- Heer and Luftwaffe shoulder insignia
- Country: Germany
- Service branch: German Army; German Air Force;
- Abbreviation: StFw
- Rank group: Unteroffiziere mit Portepee
- NATO rank code: OR-8
- Pay grade: A 9
- Formation: 1938
- Next higher rank: Oberstabsfeldwebel
- Next lower rank: Hauptfeldwebel
- Equivalent ranks: Stabsbootsmann

= Stabsfeldwebel =

German military rank

Stabsfeldwebel (StFw or SF; lit. 'Staff field usher') is the second highest non-commissioned officer (NCO) rank in German Army and German Air Force. It is grouped as OR-8 in NATO, equivalent to a First Sergeant in the United States Army, and to Warrant Officer Class 2 in the British Army.

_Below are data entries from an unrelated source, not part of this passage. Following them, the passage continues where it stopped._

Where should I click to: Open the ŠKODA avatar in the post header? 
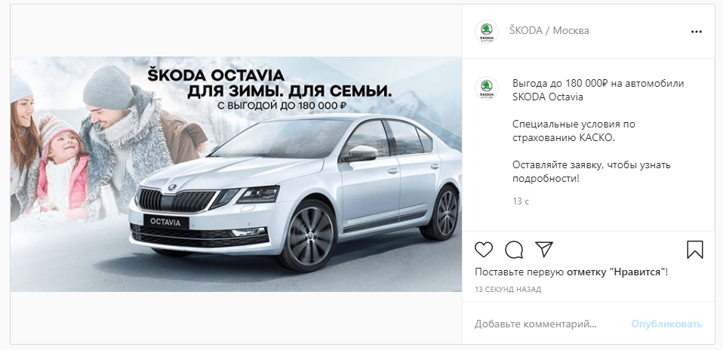tap(487, 32)
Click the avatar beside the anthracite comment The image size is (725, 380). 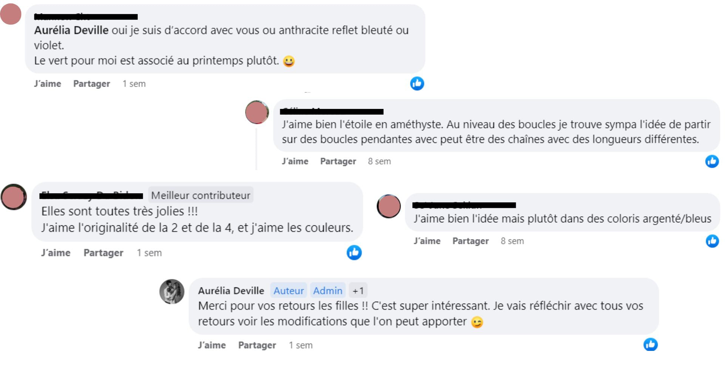(x=11, y=14)

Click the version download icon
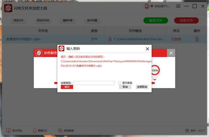[x=187, y=130]
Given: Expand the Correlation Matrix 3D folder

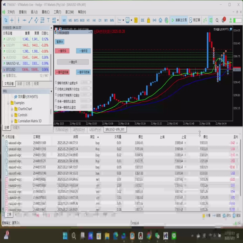Looking at the screenshot, I should [12, 121].
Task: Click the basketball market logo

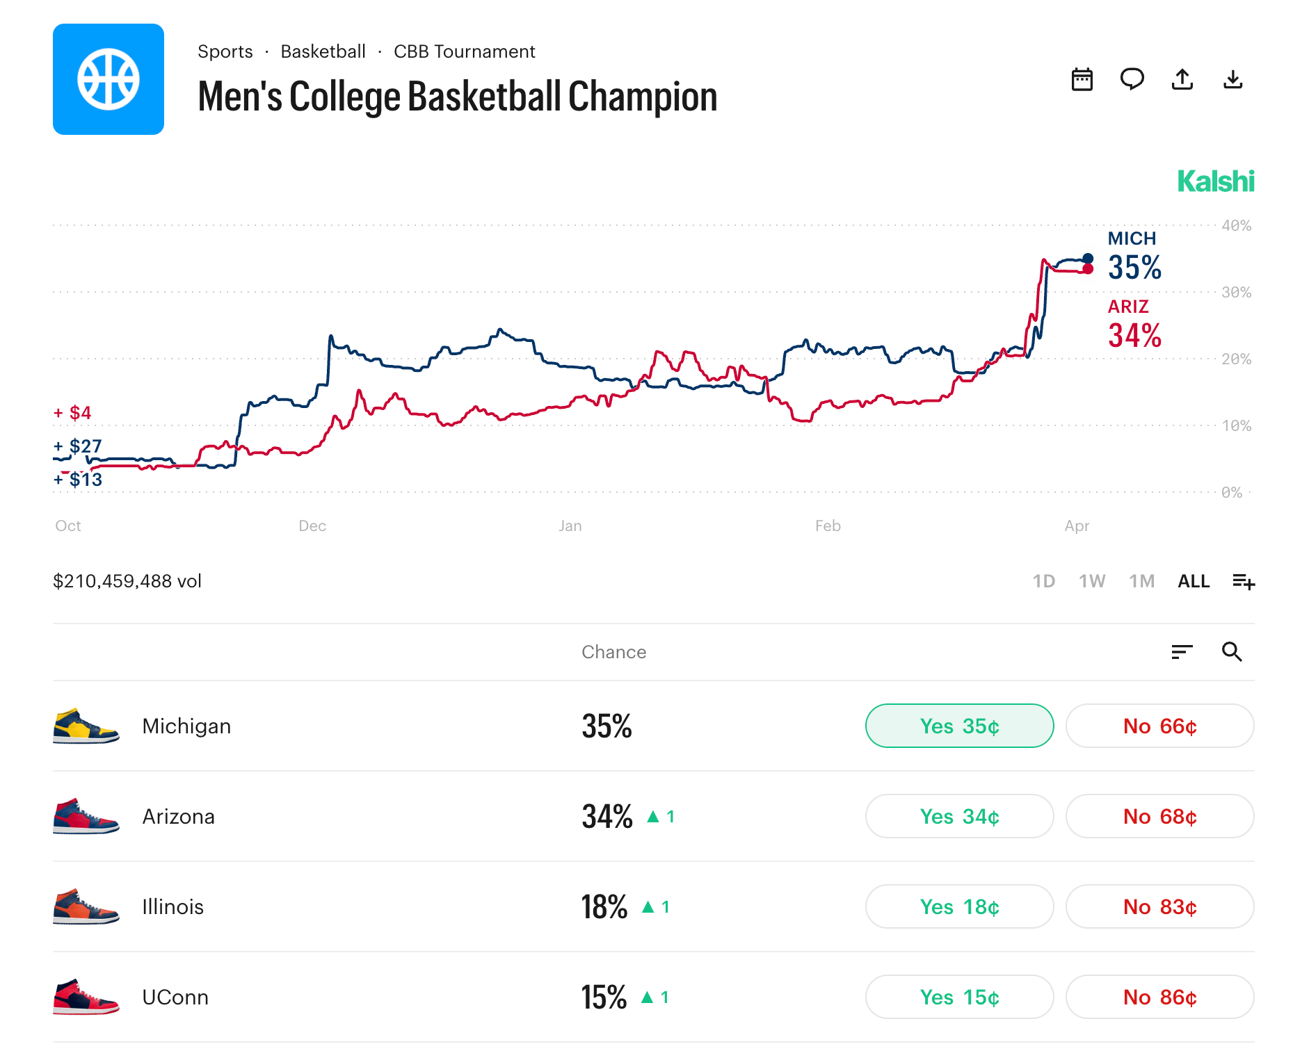Action: point(109,79)
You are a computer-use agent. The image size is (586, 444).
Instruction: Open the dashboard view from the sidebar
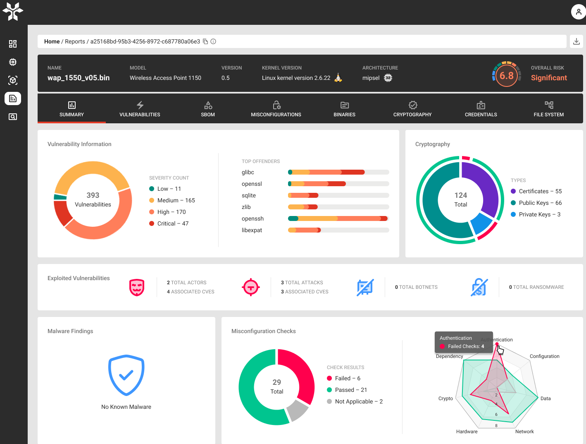[x=12, y=43]
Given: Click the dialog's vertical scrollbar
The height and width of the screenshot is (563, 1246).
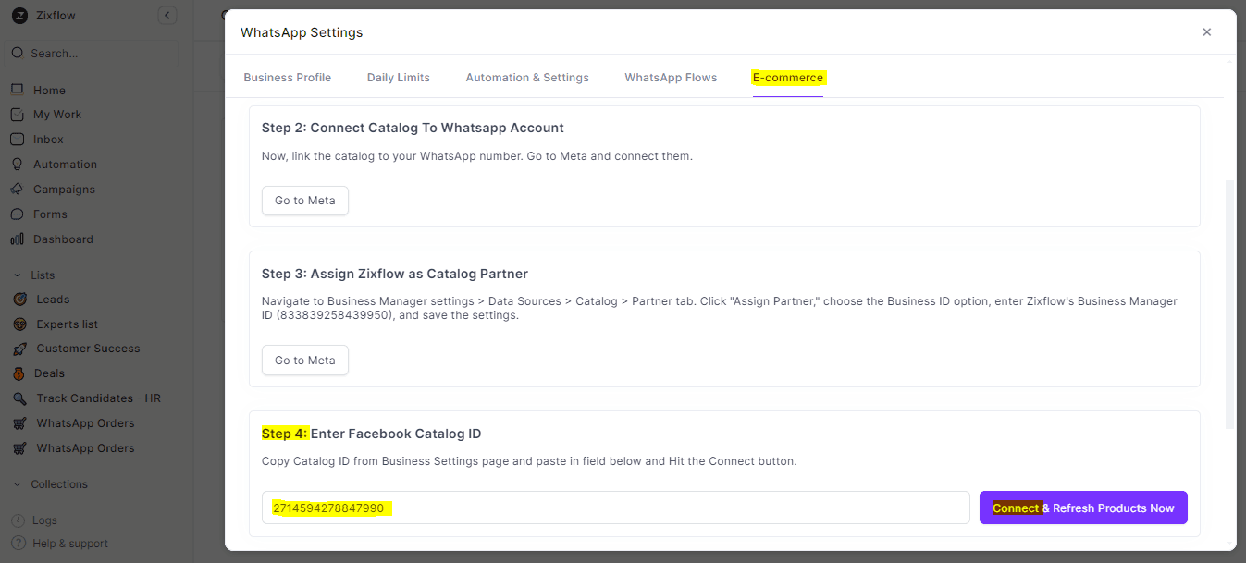Looking at the screenshot, I should point(1229,305).
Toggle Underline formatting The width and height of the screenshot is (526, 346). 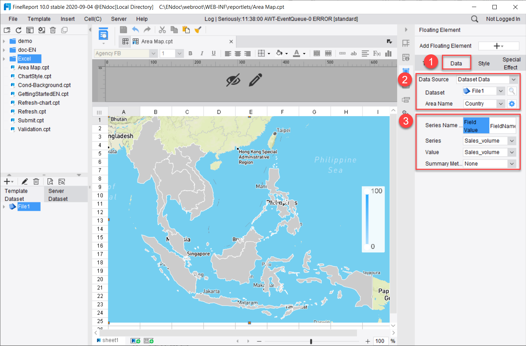tap(213, 53)
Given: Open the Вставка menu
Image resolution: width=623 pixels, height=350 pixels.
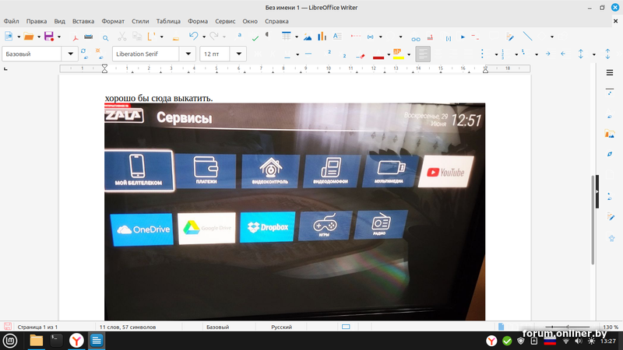Looking at the screenshot, I should [83, 21].

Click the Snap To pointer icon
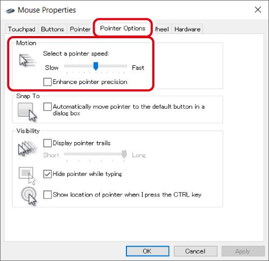coord(27,112)
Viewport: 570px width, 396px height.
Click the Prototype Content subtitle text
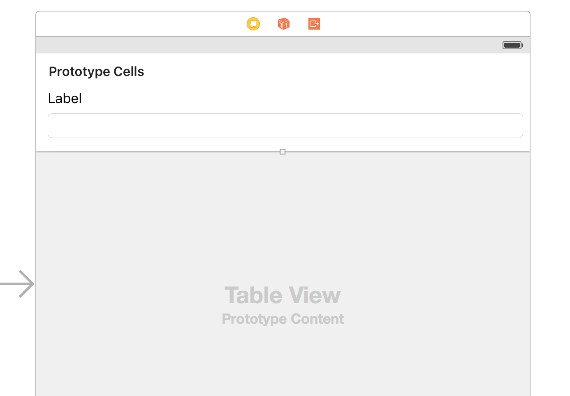point(283,319)
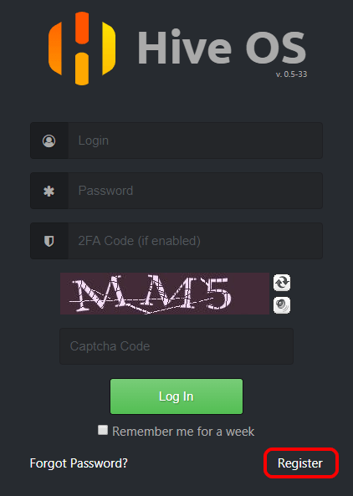Open the Register link
353x496 pixels.
300,463
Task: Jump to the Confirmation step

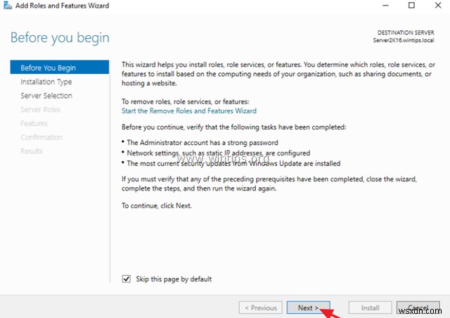Action: point(41,137)
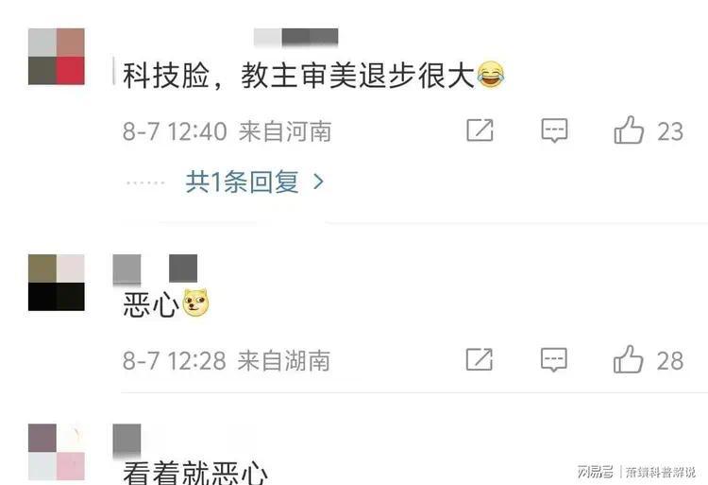Open avatar of the 看着就恶心 commenter
The width and height of the screenshot is (708, 485).
pyautogui.click(x=57, y=452)
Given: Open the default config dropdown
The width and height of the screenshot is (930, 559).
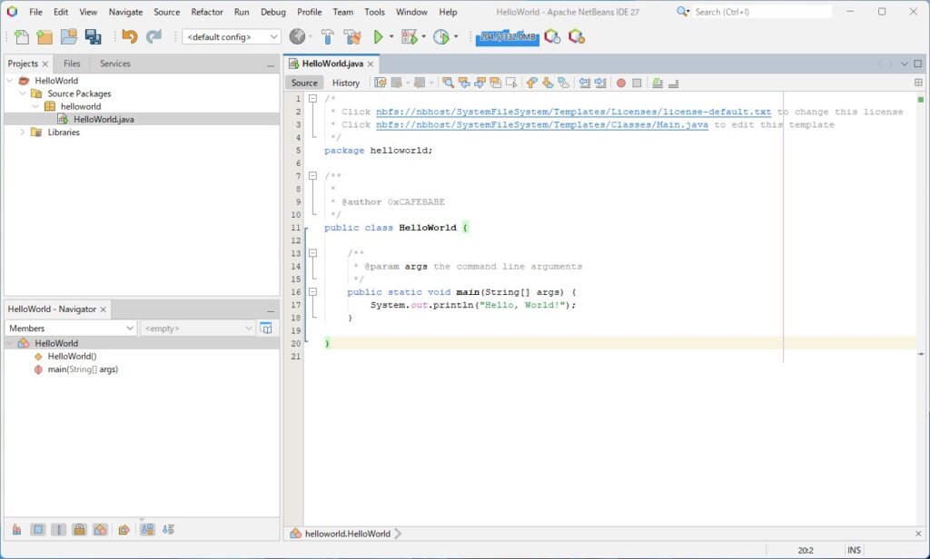Looking at the screenshot, I should (x=232, y=37).
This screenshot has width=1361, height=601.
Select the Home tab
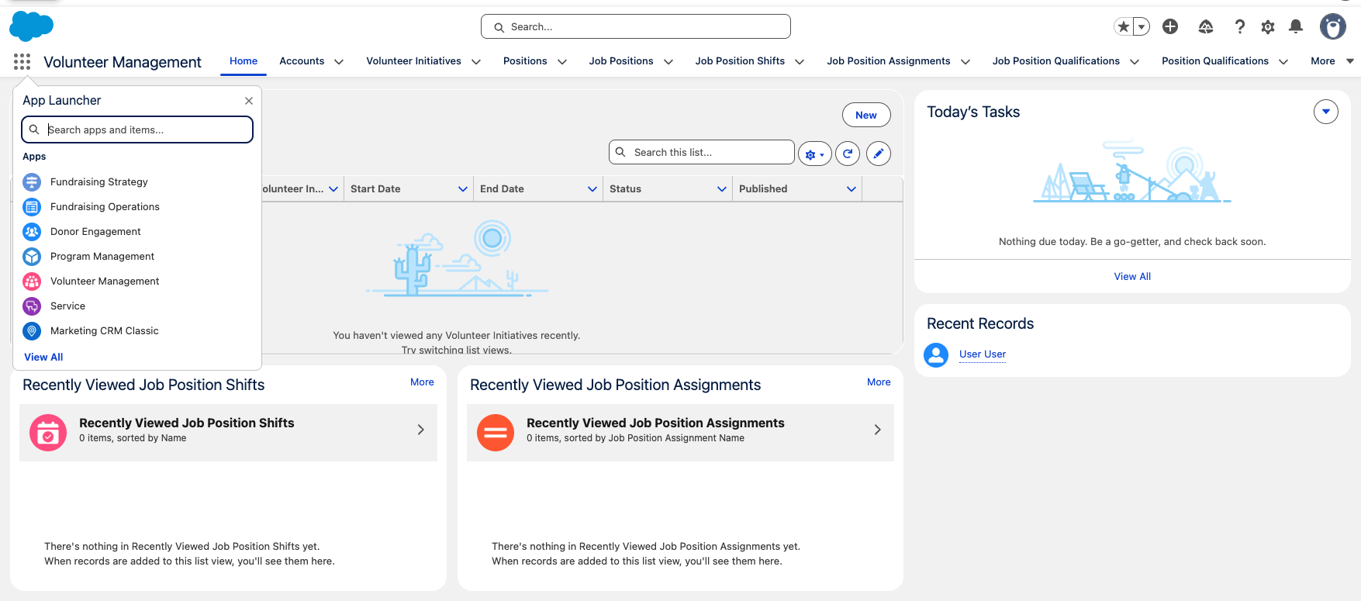pos(244,61)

Promotion to the rank requires at least twelve years total active duty, of which at least eleven years have elapsed since promotion to unteroffizier, with at least ten years since promotion to stabsunteroffizier, and nine years since promotion to feldwebel.
In army/ air force context NCOs of this rank were formally addressed as Herr Stabsfeldwebel also informally / short Staber.

==History==

===Austria-Hungary===

The ranks Stabsfeldwebel, Stabsoberjäger, Stabsfeuerwerker and Stabswachtmeister were introduced to the Austro-Hungarian Army in 1913.

===Germany===
The rank was introduced in 1938 by the German Army as the highest NCO rank, and was equivalent to the Kriegsmarines Stabsoberfeldwebel grades (Stabsoberbootsmann, Stabsobersteuermann and Stabsobersteuwermann).

The rank was only named Stabsfeldwebel within the infantry, as other services had other traditions and names. In the cavalry and artillery the rank was called Stabswachtmeister, and in the Waffen-SS it was called SS-Sturmscharführer.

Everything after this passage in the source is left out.